Yet he was certainly a very accurate scholar; and he showed a
proper manly spirit when he boxed Poggio's ears in the Theatre of Pompey
for reminding him of the cleverness expected from 'a starving Greek.' His
life, one is glad to think, had a very peaceful end. The old man had a
house at Rome in the Piazza Minerva: his tombstone, much defaced, is
before the curtain as one enters the Church of S^ta. Maria. His son
Andrea used to help him in his work, and launched a pamphlet now and
again at Theodore of Gaza. The brilliant scholar fell into a second
childhood, and might be seen muttering to himself as he rambled with
cloak and long staff through the streets of Rome. The grand-daughter who
took charge of him married Madalena, a fashionable poet; and Pope Leo X.

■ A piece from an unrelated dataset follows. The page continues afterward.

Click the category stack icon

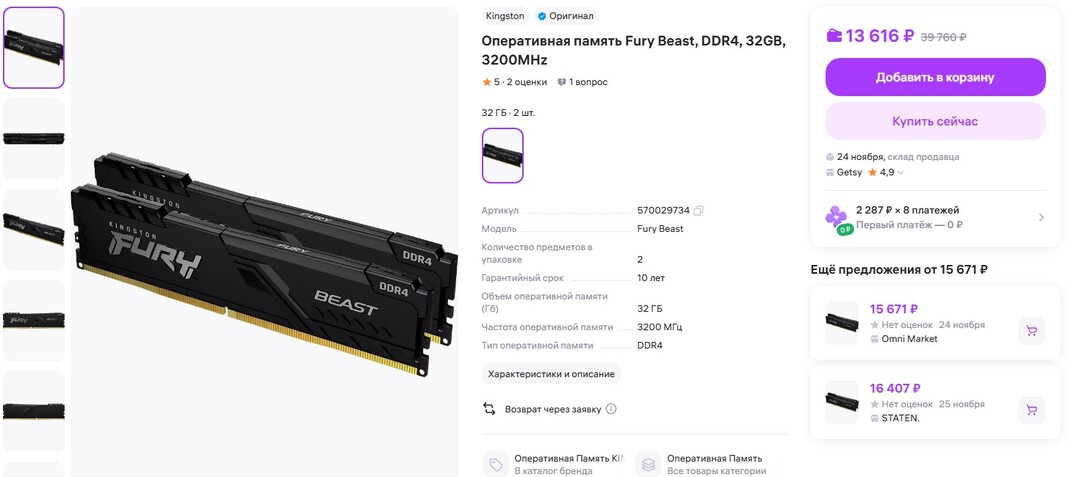[649, 464]
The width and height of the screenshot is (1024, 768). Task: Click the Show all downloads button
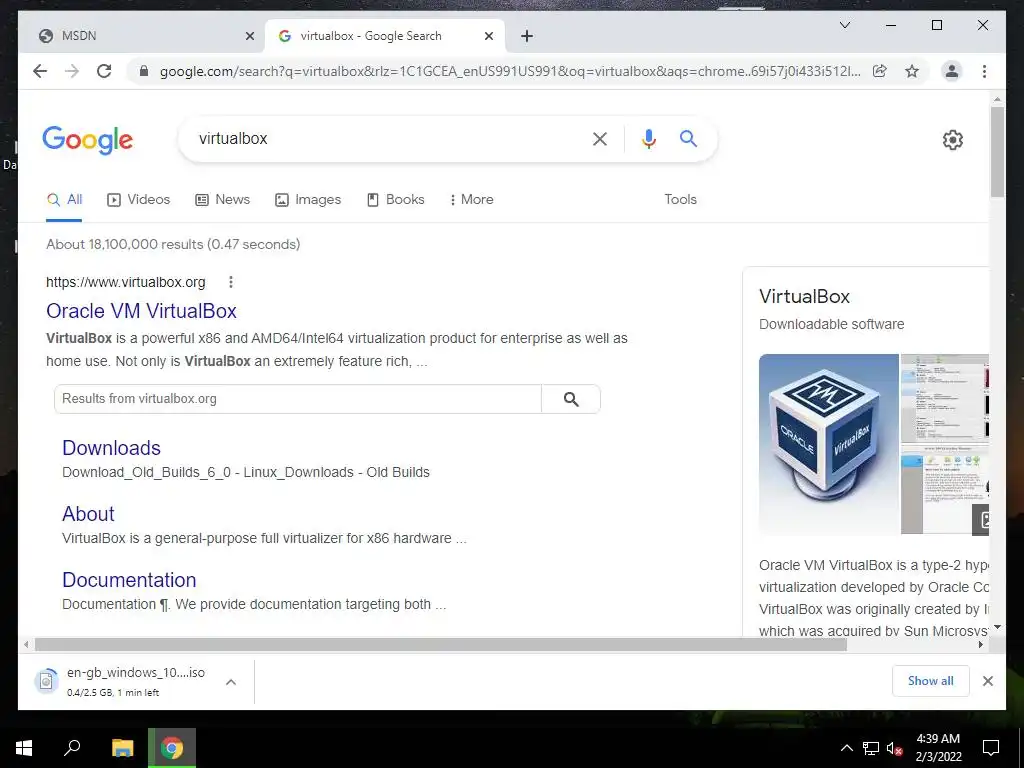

delighted in hearing their anecdotes about old times, when George and
Theodore fought their paper-wars, and wielded their pens in the battle of
the books.
Before leaving the subject of the libraries in the two great capitals, we
ought to bestow a word or two upon those splendidly endowed institutions
by which a few Florentine book-collectors have kept up the literary fame
of their city, without pretending to emulate the splendour of the Medici,
or the wealth of the Vatican, or the curious antiquities of St. Mark. We
desire especially to say something in remembrance of the 'Riccardiana'
which, from its foundation in the sixteenth century, has been famous for
the value of its historical manuscripts.